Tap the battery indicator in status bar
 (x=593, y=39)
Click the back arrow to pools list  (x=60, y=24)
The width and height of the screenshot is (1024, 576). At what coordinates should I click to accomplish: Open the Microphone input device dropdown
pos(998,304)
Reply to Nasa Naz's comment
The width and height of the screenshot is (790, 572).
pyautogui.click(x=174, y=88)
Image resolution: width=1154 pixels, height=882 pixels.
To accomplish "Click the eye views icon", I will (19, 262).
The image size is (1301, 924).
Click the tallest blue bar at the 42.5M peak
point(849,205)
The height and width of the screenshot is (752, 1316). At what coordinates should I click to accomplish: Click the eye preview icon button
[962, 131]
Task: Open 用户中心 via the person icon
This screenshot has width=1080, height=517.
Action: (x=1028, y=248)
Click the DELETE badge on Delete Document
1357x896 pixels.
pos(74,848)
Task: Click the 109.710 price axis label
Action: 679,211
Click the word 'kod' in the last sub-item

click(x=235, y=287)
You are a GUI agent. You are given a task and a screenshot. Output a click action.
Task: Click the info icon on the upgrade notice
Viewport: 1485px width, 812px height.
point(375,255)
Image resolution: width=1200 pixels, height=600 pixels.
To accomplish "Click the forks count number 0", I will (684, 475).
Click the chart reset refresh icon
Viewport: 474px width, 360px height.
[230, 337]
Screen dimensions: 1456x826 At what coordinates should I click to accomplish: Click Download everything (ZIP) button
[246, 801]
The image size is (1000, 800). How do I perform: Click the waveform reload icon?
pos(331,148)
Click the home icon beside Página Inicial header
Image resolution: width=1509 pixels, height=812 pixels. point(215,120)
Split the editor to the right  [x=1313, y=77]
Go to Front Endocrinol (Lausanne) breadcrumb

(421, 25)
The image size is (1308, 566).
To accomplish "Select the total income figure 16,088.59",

Given instruction. Format the listing from its first line through the line containing "point(849,205)" as a Markdown table with the columns Row and Line. Number each row and omit any blank lines.

Answer to this task.
| Row | Line |
|---|---|
| 1 | Tap the battery indicator in status bar |
| 2 |  (x=593, y=39) |
| 3 | Click the back arrow to pools list  (x=60, y=24) |
| 4 | The width and height of the screenshot is (1024, 576). At what coordinates should I click to accomplish: Open the Microphone input device dropdown |
| 5 | pos(998,304) |
| 6 | Reply to Nasa Naz's comment |
| 7 | The width and height of the screenshot is (790, 572). |
| 8 | pyautogui.click(x=174, y=88) |
| 9 | Image resolution: width=1154 pixels, height=882 pixels. |
| 10 | To accomplish "Click the eye views icon", I will (19, 262). |
| 11 | The image size is (1301, 924). |
| 12 | Click the tallest blue bar at the 42.5M peak |
| 13 | point(849,205) |